Should Leicester sack Raniheri? Debate as Foxes face the drop
14 February
Premier League champions Leicester City face a shocking but genuine battle against relegation after defeat to fellow strugglers Swansea left them one point and one place above the bottom three.
Their predicament has also prompted a debate over the future of Ranieri, who is in danger of going from hero to zero as his title-winning team falls apart.
The affable Italian was given the dreaded vote of confidence by Leicester owner Vichai Srivaddhanaprabha last week, and with relegation a very real threat some believe it's time for him to go.
Former Blackburn Rovers striker and BBC pundit Chris Sutton believes the champions are in "enormous trouble" and that it would be a "huge risk" to persevere with Ranieri.
"I don't see how Ranieri can keep his job," he told BBC Radio 5 live. "Had they finished 12th last season and they were on this run of form everyone would be saying he has to go. Football is a ruthless business. The players are not playing for him."
However, Match of the Day presenter and former Leicester striker Gary Lineker thinks otherwise.
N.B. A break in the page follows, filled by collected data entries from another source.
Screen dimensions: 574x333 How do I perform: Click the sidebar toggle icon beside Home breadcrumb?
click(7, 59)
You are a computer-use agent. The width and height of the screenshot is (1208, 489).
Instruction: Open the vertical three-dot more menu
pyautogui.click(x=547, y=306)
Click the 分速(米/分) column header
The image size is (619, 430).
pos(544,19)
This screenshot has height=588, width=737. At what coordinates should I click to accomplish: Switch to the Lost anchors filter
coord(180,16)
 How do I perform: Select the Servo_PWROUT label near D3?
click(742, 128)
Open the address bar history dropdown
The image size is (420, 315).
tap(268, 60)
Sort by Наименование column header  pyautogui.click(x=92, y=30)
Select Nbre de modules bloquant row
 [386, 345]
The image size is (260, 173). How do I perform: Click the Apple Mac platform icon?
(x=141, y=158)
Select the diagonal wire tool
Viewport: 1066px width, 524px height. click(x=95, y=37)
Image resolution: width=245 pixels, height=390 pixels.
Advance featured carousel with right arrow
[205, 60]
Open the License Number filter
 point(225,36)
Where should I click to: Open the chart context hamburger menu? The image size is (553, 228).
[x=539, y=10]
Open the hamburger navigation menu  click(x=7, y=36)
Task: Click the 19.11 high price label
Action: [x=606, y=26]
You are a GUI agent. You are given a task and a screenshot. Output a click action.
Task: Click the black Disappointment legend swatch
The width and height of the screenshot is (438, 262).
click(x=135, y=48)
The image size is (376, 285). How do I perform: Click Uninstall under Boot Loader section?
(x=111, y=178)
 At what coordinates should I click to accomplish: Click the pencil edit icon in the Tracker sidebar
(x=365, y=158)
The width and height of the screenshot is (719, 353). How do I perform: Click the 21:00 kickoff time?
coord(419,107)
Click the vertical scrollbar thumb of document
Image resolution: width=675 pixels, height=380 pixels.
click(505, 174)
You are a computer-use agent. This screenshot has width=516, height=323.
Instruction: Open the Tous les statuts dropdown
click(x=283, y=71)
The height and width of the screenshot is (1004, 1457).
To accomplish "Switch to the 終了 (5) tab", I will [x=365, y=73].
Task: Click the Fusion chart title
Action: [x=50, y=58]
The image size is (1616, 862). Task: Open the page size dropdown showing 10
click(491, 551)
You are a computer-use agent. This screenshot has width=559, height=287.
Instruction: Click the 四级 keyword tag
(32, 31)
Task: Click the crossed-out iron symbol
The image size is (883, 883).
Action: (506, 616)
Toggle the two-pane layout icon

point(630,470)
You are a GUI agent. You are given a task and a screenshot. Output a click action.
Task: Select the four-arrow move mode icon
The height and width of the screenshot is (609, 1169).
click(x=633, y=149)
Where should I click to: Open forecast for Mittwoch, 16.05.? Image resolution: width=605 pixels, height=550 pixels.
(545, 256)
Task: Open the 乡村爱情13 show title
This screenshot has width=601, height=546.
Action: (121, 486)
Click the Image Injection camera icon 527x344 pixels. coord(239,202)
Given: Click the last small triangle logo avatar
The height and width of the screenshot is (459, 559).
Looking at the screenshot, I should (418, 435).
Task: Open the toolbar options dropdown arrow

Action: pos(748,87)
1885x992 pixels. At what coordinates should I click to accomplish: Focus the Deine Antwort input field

He believes the Foxes should give Ranieri a "job for life", reports the Daily Telegraph.
"Even if they went down, it would leave a bad taste in the mouth if he was sacked after everything he did for the club last season and the way he handled everything.
"If they go from staying up, after being on the brink of relegation, to champions the following season and going down the next, it almost improves the miracle of winning the title."
A poll of football writers at the Daily Mirror is inconclusive. Some, including Mike Walters, believe he should go. "The ship is sinking, they have not even scored a Premier League goal in 2017 and the only bells going dilly-ding dilly-dong now are chimes of doom," he says. "For Leicester to survive, they are probably going to need at least another 15 points. They have collected only one in the last two months... These Foxes never quit – they just stop running for their manager."
His colleague Simon Mulloch blames the players. It's they "who are to blame for this season's fall from grace rather than the manager", he says. He notes that Ranieri was brought in to keep Leicester in the Premier League not to win it. The least he deserves now is some loyalty.
"Ranieri took the burden of expectation off his players brilliantly last season. Now it's up to them to repay their manager," he argues.
Jeff Powell of the Daily Mail is equally convinced that Ranieri deserves to remain in his position. "To sack this manager so soon after he inspired the impossible would be an obscenity," he says.